3 de fevereiro de 2018

Sylvie Courvoisier, Drew Gress & Kenny Wollesen "D’Agala" (Intakt, 2018)


Quando a Tate adquiriu “Maman”, a monumental escultura em forma de aranha de Louise Bourgeois, aproveitou para citar a artista: “[É uma peça] a homenagear a minha mãe, que era a minha melhor amiga. Como a aranha, a minha mãe era uma tecelã. E como as aranhas, era muito esperta, […] útil e protetora.” Mas não será bem a favoniar que tecem as suas teias: o objetivo, como se sabe, é deter e reter presas. Talvez por isso, aqui, se note um completo desamparo em ‘Bourgeois’s Spider’, com Courvoisier a transferir para o piano aqueles arrepiantes efeitos que Mark Snow popularizou em “Ficheiros Secretos”, desde o episódio “Tooms”, da temporada inaugural da série, quando tem em mãos material repugnante – não obstante Albert Roussel lhe ter indicado o caminho a seguir com “Le festin de l'araignée”, em 1912. Normalmente ao violino (num emaranhado de técnicas: pizzicato, col legno, glissando, etc.), a intenção dos compositores é transgredir o domínio do humano – e, na história da música, nessa perspetiva, nada terá mais impacto do que o que se dá aos dois minutos de “Tren ofiarom Hiroszimy”, de Penderecki. 
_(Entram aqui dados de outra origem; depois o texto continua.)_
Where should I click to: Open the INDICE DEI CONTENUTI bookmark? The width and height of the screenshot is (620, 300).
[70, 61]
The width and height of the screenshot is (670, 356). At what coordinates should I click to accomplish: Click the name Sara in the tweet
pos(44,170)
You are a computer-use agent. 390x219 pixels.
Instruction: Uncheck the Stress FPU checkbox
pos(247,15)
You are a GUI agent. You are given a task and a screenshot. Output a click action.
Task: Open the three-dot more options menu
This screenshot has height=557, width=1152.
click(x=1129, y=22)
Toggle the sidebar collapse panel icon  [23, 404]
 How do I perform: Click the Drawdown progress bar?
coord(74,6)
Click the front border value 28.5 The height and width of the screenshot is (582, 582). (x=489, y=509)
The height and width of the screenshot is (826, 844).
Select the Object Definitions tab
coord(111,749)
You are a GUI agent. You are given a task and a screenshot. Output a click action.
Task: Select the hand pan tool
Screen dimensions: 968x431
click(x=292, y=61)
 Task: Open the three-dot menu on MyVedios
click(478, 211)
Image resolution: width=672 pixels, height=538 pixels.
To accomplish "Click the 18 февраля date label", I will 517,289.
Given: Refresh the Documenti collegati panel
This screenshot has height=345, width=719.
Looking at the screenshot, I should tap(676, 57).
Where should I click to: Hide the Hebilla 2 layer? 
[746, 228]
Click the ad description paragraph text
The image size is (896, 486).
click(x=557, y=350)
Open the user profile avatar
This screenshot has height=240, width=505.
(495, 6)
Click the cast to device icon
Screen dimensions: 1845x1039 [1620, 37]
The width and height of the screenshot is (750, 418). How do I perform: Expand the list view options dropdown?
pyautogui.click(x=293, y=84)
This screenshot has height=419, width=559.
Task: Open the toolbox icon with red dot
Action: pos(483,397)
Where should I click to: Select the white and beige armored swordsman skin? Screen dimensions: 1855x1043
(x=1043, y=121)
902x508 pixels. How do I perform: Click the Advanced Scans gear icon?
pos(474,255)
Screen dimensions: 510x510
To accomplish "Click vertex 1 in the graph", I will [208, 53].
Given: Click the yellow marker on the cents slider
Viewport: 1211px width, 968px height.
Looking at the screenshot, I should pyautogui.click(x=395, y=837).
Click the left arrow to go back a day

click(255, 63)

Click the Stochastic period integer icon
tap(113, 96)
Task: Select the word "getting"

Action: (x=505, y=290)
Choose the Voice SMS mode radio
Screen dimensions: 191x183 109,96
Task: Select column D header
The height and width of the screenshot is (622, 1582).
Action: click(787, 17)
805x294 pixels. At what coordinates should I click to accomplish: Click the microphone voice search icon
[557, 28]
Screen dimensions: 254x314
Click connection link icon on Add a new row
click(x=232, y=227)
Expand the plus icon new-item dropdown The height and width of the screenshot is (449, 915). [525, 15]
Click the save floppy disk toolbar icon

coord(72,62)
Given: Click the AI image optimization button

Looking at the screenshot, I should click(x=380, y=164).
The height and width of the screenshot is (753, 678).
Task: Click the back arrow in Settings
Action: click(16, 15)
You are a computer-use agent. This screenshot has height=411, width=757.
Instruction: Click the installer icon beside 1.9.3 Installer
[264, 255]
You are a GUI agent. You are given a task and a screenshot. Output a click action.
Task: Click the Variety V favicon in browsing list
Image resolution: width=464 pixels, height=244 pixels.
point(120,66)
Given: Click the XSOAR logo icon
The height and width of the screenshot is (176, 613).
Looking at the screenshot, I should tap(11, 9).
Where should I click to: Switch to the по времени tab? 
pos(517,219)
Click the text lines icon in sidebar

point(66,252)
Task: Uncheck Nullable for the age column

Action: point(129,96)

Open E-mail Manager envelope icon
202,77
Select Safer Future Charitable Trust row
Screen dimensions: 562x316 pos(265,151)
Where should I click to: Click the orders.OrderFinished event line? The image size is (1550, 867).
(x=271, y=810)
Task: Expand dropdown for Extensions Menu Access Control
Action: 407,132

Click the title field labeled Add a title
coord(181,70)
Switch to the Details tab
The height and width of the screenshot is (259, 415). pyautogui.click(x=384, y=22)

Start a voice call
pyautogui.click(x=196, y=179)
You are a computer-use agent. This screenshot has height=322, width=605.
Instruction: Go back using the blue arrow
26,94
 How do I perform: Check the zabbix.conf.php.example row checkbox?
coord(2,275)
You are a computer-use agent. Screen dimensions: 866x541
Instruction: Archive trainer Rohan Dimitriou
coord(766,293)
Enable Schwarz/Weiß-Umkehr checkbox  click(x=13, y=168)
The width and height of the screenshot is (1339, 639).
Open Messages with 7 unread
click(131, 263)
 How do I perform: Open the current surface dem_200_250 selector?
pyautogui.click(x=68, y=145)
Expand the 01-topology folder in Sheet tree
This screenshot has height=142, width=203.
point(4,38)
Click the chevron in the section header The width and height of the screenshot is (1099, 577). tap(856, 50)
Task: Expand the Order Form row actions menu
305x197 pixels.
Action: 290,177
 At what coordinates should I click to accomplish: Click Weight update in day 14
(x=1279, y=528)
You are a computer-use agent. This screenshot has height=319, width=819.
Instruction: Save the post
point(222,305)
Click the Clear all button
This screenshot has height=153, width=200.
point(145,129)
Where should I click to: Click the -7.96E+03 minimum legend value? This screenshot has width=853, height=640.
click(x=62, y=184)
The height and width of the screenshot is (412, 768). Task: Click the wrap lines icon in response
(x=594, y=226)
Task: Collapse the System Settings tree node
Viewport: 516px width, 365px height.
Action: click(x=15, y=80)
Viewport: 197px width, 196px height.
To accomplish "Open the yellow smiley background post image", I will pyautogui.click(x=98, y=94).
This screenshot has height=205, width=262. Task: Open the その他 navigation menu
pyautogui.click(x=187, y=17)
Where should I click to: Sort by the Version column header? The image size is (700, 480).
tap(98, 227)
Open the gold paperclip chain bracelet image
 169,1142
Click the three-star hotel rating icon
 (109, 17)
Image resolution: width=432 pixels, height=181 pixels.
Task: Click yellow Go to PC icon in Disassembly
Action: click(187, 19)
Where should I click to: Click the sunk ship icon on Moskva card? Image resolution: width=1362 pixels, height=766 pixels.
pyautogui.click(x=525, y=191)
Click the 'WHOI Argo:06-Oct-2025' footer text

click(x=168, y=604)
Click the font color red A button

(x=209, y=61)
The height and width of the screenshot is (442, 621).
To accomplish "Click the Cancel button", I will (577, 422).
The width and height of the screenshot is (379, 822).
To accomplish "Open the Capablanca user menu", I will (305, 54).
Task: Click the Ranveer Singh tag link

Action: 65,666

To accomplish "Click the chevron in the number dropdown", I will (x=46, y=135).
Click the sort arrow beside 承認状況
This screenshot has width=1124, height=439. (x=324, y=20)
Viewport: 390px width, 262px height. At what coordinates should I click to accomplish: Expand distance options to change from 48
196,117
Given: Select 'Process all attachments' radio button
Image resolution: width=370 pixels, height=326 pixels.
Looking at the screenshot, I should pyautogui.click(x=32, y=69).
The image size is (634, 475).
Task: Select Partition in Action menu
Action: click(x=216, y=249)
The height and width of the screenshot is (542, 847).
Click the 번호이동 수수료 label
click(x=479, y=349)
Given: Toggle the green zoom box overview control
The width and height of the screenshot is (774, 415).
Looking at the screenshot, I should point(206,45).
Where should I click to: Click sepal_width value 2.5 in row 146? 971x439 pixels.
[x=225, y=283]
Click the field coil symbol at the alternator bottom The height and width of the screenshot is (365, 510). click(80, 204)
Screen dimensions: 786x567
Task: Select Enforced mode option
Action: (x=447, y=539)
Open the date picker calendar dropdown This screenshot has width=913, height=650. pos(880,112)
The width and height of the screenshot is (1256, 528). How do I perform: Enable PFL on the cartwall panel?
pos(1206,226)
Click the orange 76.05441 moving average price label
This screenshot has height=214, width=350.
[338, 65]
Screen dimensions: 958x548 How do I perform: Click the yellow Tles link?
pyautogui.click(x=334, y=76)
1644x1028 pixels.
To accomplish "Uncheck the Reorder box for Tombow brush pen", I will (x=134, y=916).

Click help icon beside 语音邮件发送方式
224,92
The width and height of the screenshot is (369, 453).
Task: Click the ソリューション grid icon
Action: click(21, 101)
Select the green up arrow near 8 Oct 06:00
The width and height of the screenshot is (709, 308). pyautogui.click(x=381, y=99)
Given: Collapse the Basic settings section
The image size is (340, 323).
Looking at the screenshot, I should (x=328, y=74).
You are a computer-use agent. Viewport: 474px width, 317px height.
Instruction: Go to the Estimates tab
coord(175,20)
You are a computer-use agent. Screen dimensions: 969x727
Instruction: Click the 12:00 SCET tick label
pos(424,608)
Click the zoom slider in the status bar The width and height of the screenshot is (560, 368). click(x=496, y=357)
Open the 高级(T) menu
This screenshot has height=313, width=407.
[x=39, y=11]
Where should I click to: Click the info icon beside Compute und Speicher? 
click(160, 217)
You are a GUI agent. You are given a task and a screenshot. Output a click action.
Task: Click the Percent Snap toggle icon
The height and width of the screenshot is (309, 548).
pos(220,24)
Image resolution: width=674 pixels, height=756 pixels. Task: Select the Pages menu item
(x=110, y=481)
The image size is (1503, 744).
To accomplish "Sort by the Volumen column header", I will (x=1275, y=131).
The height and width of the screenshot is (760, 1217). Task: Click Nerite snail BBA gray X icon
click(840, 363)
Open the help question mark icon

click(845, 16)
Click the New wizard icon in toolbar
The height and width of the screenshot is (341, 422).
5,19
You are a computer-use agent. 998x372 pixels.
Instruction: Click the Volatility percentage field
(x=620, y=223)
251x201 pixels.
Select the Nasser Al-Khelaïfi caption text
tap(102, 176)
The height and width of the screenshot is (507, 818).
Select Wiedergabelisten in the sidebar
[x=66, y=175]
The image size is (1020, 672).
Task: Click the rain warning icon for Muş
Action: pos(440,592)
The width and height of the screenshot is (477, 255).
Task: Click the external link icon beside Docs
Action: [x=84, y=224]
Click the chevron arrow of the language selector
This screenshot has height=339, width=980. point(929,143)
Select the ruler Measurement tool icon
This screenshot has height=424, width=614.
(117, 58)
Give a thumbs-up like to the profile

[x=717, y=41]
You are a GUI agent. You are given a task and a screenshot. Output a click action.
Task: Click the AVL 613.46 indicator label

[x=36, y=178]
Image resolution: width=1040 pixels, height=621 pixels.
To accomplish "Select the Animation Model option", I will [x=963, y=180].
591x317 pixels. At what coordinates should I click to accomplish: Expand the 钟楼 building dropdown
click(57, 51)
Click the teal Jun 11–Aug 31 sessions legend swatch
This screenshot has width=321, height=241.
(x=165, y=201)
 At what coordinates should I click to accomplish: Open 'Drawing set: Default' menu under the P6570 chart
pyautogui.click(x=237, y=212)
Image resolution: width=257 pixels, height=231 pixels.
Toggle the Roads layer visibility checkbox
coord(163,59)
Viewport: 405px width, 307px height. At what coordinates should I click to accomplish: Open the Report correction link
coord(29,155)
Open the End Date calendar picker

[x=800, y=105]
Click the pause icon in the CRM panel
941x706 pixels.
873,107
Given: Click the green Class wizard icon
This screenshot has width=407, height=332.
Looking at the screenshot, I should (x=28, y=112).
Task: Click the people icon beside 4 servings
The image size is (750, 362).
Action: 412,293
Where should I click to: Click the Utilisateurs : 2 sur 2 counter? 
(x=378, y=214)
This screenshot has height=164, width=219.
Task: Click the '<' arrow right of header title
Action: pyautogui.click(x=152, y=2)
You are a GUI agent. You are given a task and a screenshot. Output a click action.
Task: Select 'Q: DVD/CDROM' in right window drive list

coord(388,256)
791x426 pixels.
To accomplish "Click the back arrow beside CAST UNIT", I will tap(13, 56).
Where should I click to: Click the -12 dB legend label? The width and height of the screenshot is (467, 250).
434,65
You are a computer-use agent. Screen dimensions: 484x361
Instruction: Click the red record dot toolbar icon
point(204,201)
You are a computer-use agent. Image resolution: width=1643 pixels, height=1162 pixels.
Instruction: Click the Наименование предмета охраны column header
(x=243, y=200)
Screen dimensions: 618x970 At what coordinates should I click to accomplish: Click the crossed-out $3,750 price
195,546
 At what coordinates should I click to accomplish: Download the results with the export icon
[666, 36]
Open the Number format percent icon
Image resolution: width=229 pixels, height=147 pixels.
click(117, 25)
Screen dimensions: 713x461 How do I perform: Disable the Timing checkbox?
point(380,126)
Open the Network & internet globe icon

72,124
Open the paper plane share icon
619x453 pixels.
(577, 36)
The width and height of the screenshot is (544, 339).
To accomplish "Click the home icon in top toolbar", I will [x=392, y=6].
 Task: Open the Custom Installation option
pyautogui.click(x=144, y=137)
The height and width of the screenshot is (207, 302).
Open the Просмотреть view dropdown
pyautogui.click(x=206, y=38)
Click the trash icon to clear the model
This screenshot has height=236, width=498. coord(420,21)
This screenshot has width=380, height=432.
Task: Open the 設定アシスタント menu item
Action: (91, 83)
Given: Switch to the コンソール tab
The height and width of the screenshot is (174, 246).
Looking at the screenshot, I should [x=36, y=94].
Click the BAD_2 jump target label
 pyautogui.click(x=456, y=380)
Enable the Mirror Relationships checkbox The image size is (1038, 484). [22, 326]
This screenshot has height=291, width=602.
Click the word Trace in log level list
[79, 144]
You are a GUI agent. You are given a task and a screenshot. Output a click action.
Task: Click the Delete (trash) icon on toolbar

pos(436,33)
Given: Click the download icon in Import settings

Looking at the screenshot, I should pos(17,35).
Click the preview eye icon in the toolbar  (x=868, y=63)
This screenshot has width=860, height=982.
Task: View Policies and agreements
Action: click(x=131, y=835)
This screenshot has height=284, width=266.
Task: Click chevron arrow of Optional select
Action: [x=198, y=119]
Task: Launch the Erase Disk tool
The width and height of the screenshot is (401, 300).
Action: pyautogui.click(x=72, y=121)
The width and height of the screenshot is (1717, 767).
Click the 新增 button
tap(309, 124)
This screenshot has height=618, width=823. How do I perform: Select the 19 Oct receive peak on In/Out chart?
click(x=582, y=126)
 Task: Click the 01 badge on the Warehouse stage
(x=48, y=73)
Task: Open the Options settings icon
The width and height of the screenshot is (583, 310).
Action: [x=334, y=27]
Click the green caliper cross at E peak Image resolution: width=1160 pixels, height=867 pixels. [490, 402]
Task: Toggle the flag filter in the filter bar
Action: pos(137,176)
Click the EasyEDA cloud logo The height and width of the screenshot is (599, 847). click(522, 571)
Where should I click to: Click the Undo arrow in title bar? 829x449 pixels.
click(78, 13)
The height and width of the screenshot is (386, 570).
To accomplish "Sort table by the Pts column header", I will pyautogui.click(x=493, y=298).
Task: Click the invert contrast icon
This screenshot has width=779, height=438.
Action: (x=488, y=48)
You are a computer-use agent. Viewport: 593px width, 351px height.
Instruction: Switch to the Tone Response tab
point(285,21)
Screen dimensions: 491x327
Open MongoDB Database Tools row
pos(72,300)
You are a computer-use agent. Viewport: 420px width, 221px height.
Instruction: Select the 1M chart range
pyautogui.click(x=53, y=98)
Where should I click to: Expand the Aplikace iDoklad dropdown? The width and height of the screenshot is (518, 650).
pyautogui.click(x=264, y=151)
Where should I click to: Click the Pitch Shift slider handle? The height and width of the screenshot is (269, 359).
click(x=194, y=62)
Também no tema de Courvoisier é algo alienante a maneira em que a pianista passa a percussionista – estamos muito longe da “Tarantella” de Liszt. Do mesmo modo, o disco surge assombrado pela morte – embora póstumas, há dedicatórias a Simone Veil, Geri Allen e John Abercrombie, falecidos em 2017. Acerca de Allen, a “The Village Voice”, Courvoisier disse ter ficado chocada pelo seu desaparecimento: “Ela alterou a visão que tinha da música – e era um modelo, uma inspiração, enquanto mulher e pianista.” Não se espere uma elegia tradicional: enquanto Courvoisier expõe o tema com a mão direita, Kenny Wollesen, em segundo plano, dá à manivela num bizarro instrumento inventado por si – o som aproxima-se ao de uma matraca – e a ideia com que se fica é a de um caixão a ser lentamente descido à terra. Courvoisier continua a desafiar convenções. A diferença é que, agora, aparenta fazer malha, em vez de mantas de retalhos. Tudo é formal, mas igualmente dramático. Como uma teia de aranha.